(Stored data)
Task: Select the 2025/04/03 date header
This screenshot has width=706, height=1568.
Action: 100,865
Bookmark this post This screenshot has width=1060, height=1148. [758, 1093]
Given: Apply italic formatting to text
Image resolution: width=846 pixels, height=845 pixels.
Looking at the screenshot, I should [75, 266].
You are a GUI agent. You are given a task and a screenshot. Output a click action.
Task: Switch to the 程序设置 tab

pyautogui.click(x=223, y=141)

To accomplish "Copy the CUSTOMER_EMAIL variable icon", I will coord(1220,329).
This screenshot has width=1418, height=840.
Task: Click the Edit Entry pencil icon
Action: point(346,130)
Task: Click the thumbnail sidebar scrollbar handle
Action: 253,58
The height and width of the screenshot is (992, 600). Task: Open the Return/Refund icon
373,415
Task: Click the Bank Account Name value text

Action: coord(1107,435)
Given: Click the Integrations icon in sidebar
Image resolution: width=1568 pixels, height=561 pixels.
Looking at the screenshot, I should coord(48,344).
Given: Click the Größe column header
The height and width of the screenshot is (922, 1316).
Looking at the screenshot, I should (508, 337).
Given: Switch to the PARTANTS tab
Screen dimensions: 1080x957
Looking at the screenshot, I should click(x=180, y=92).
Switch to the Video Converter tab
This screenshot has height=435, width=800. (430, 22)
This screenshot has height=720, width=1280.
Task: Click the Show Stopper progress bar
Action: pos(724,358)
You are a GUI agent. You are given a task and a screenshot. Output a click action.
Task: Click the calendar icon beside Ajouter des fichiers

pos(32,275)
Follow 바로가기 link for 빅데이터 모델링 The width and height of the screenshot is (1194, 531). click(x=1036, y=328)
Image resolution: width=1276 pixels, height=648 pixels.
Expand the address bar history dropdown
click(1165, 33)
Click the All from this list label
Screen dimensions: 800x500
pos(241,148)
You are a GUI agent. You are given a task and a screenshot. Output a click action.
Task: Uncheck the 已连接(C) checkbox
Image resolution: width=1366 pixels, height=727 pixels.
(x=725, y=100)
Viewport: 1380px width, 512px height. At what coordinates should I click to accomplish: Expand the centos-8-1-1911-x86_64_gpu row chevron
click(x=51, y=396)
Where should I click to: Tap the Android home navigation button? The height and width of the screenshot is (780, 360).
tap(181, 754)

◆ **Instructions to follow**
Copy out the data shown above without altering anything.

◆ **Solution below**
Task: Select the 2025/04/03 date header
This screenshot has width=706, height=1568.
Action: 100,865
Bookmark this post This screenshot has width=1060, height=1148. [758, 1093]
Given: Apply italic formatting to text
Image resolution: width=846 pixels, height=845 pixels.
Looking at the screenshot, I should [75, 266].
You are a GUI agent. You are given a task and a screenshot. Output a click action.
Task: Switch to the 程序设置 tab

pyautogui.click(x=223, y=141)

To accomplish "Copy the CUSTOMER_EMAIL variable icon", I will coord(1220,329).
This screenshot has width=1418, height=840.
Task: Click the Edit Entry pencil icon
Action: point(346,130)
Task: Click the thumbnail sidebar scrollbar handle
Action: 253,58
The height and width of the screenshot is (992, 600). Task: Open the Return/Refund icon
373,415
Task: Click the Bank Account Name value text

Action: coord(1107,435)
Given: Click the Integrations icon in sidebar
Image resolution: width=1568 pixels, height=561 pixels.
Looking at the screenshot, I should coord(48,344).
Given: Click the Größe column header
The height and width of the screenshot is (922, 1316).
Looking at the screenshot, I should (508, 337).
Given: Switch to the PARTANTS tab
Screen dimensions: 1080x957
Looking at the screenshot, I should click(x=180, y=92).
Switch to the Video Converter tab
This screenshot has height=435, width=800. (430, 22)
This screenshot has height=720, width=1280.
Task: Click the Show Stopper progress bar
Action: pos(724,358)
You are a GUI agent. You are given a task and a screenshot. Output a click action.
Task: Click the calendar icon beside Ajouter des fichiers

pos(32,275)
Follow 바로가기 link for 빅데이터 모델링 The width and height of the screenshot is (1194, 531). click(x=1036, y=328)
Image resolution: width=1276 pixels, height=648 pixels.
Expand the address bar history dropdown
click(1165, 33)
Click the All from this list label
Screen dimensions: 800x500
pos(241,148)
You are a GUI agent. You are given a task and a screenshot. Output a click action.
Task: Uncheck the 已连接(C) checkbox
Image resolution: width=1366 pixels, height=727 pixels.
(x=725, y=100)
Viewport: 1380px width, 512px height. At what coordinates should I click to accomplish: Expand the centos-8-1-1911-x86_64_gpu row chevron
click(x=51, y=396)
Where should I click to: Tap the Android home navigation button? The height and width of the screenshot is (780, 360).
tap(181, 754)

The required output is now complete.